LONDON — Bank of England Governor Andrew Bailey on Thursday defended an about-turn in the bank’s U.K. growth forecast, saying its “biggest upgrade” ever reflected the rapidly shifting economic landscape.
At its policy meeting earlier Thursday, the central bank said it no longer expects the U.K. to enter into recession this year.
Months earlier, it had predicted the county would face its longest-ever recession, which it then said would likely be shallower that initially thought.
The bank said Thursday that U.K. GDP was expected to be flat over the first half of this year, growing 0.9% by the middle of 2024 and 0.7% by mid-2025. At its prior meeting in February, it said U.K. GDP was projected to decline by around 0.75% over the second half of 2022.

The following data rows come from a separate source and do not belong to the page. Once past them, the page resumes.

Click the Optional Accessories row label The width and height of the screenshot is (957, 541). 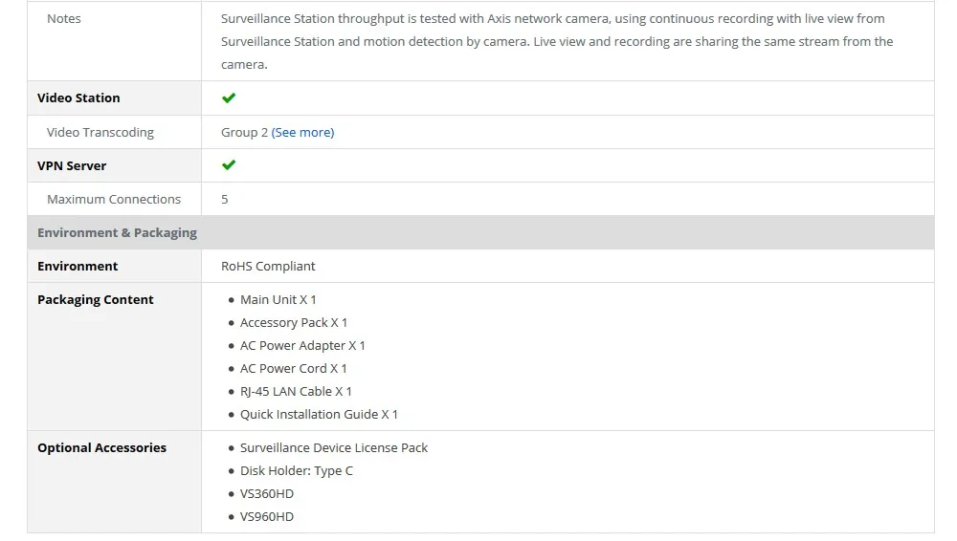[x=101, y=448]
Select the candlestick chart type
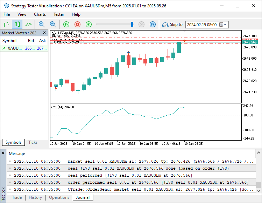Viewport: 262px width, 203px height. 17,24
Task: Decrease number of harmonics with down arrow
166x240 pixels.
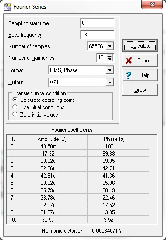Action: [x=110, y=60]
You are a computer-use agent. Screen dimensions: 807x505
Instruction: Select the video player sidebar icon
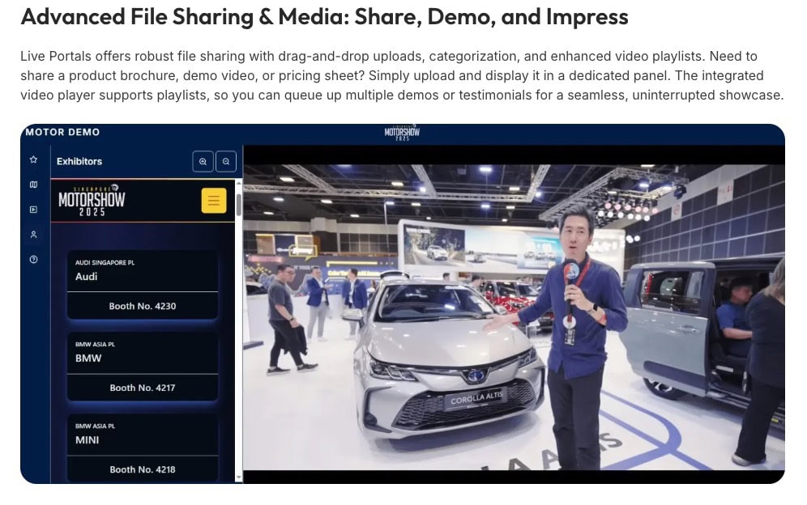pos(33,210)
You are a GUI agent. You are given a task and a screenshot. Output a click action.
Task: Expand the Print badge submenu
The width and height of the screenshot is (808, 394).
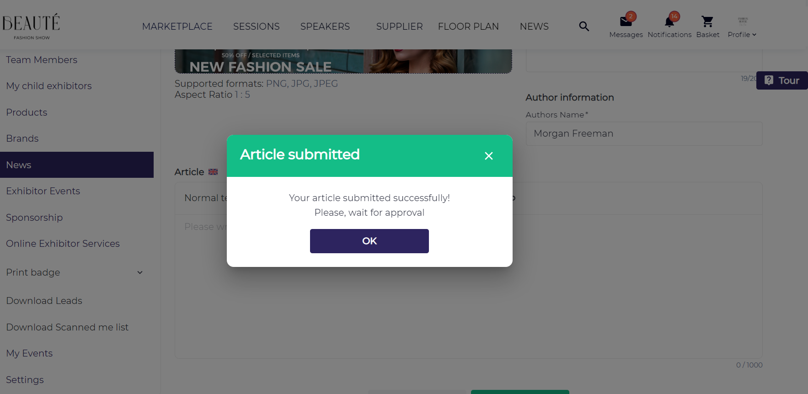[x=140, y=272]
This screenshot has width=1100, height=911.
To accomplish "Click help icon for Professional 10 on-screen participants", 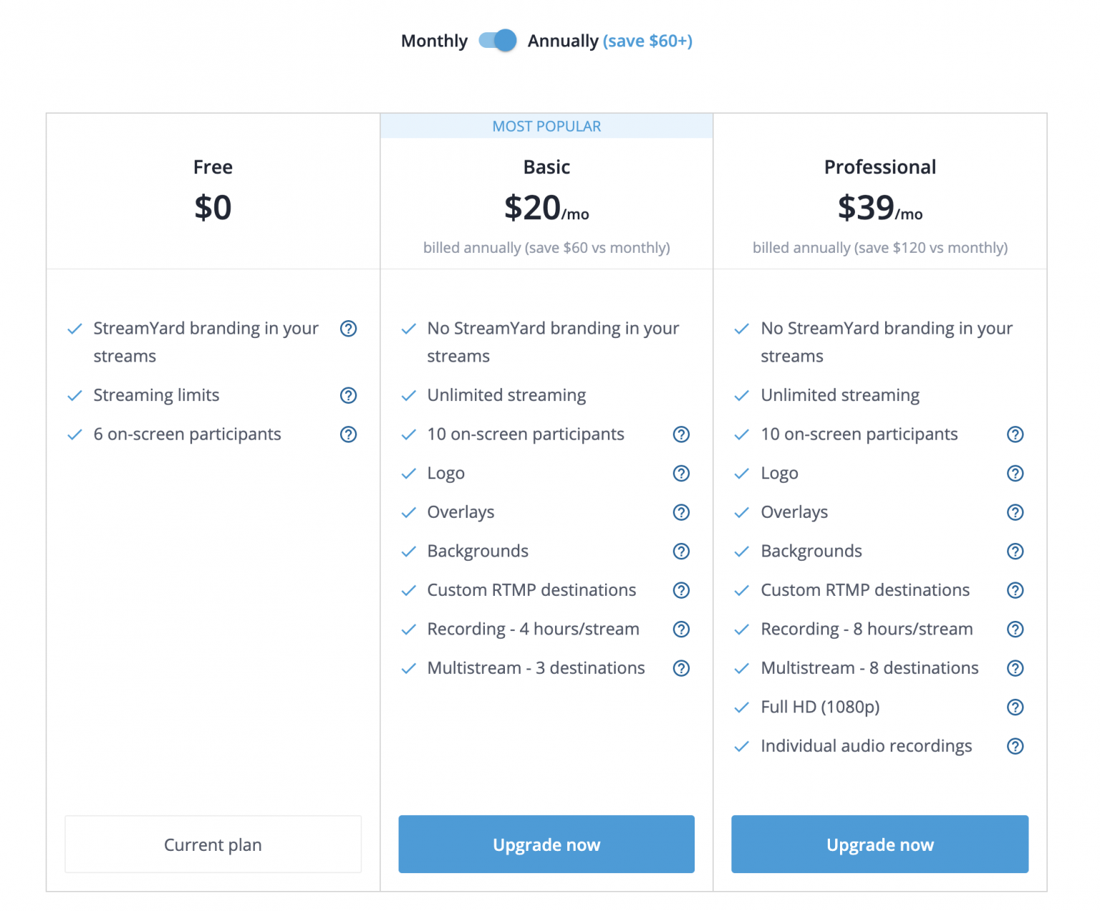I will (1015, 435).
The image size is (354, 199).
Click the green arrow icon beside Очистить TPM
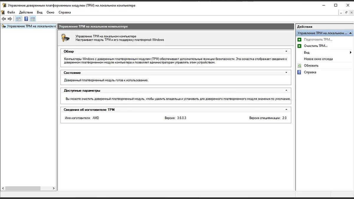point(299,46)
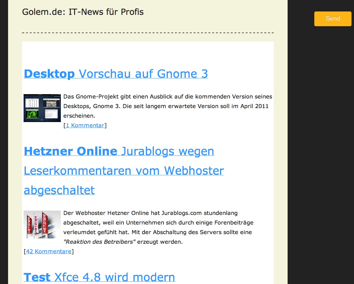Click "Leserkommentaren vom Webhoster" headline text
This screenshot has width=354, height=284.
point(123,171)

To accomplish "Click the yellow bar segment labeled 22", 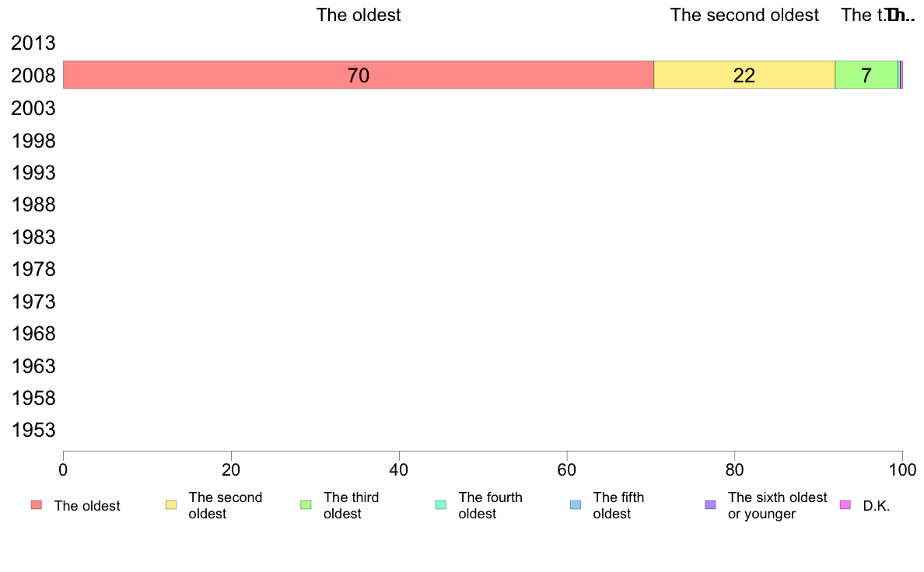I will click(744, 75).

“It may be the biggest upgrade we’ve ever done,” Bailey told CNBC’s Joumanna Bercetche.
Still, he insisted that the overall forecast remained weak.

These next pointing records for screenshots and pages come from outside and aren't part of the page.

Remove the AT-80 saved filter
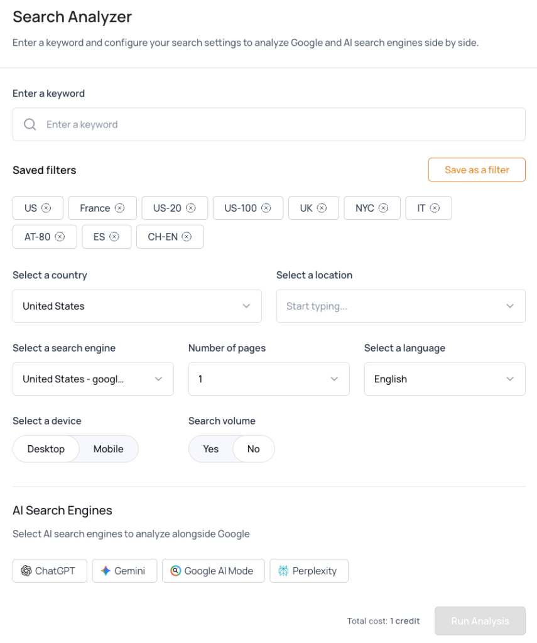The image size is (537, 643). (x=60, y=237)
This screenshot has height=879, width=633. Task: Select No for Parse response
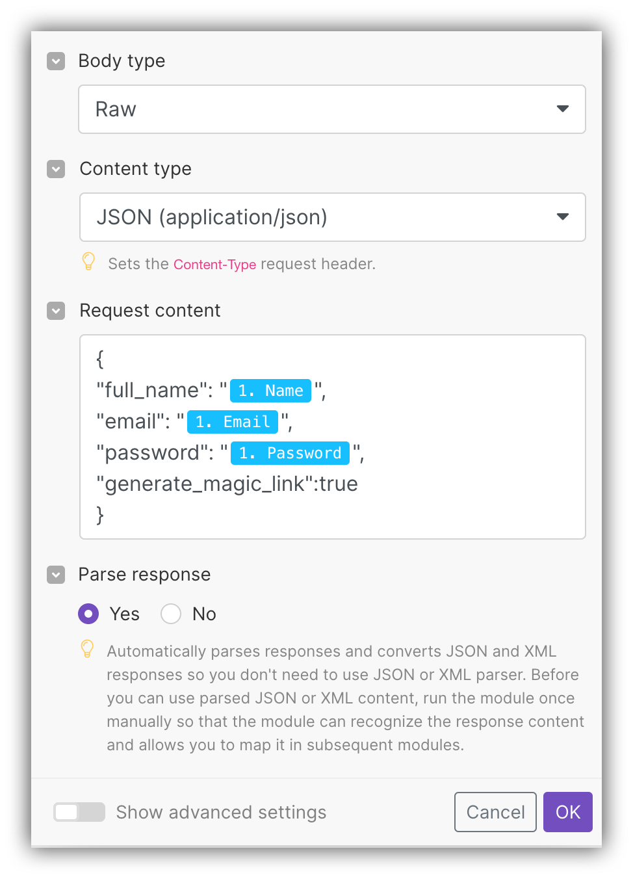(170, 614)
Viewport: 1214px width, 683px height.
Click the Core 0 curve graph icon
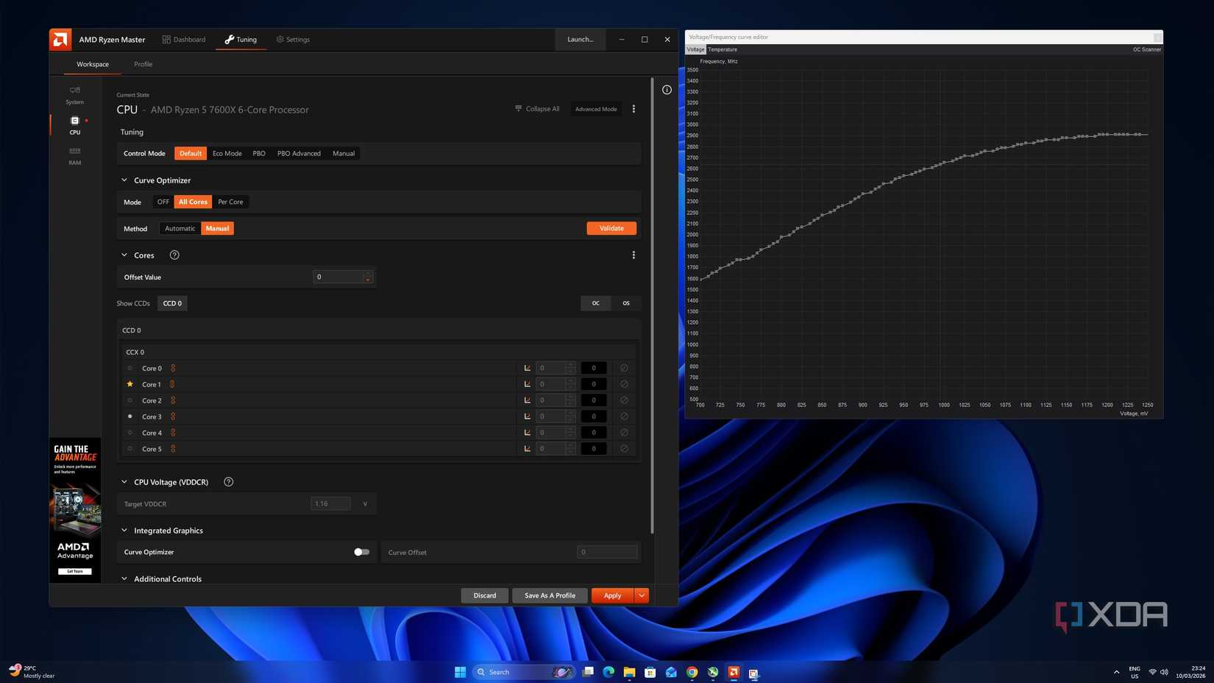[x=528, y=368]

“The level is still quite low though, let’s be honest,” he added.
The bank has been criticized for failing to provide accurate growth forecasts, which could stymy its efforts to combat still high inflation.
However, Bailey said the forecasts were based on conditional data, which is subject to frequent and significant fluctuations.
“They are conditional on financial market prices, they’re conditional on commodity prices, they’re conditional on government policies. So, as those conditions change, we change our forecasts,” he said.
“We have deal with all these things, which is why our forecasts do change and do evolve,” he said.
The governor also acknowledged that the bank should do a better job at communicating. It follows an earlier faux pas by the BOE’s Chief Economist Huw Pill who said Britons should accept that they are now worse off due to stubbornly high inflation.
“It’s not the right choice of words,” Bailey said of Pill’s comments.
“How people form their expectations about future inflation is so important for us. The wording is critically important, because I want to emphasize, we are very sensitive to the impact this has on people in this country,” he continued.
However, he added that he was optimistic of a “rapid” fall in inflation over the coming months.
Earlier Thursday, the U.K. central bank maintained its commitment to tackling price rises, raising interest rates by 25 basis points and taking the main bank rate to 4.5%.
The headline consumer price index rose by an annual 10.1% in March, driven by persistently high food and energy bills. Core inflation, which excludes volatile food, energy, alcohol and tobacco prices, increased by 5.7% over the 12 months to March, unchanged from February.
— CNBC’s Elliot Smith contributed to this report.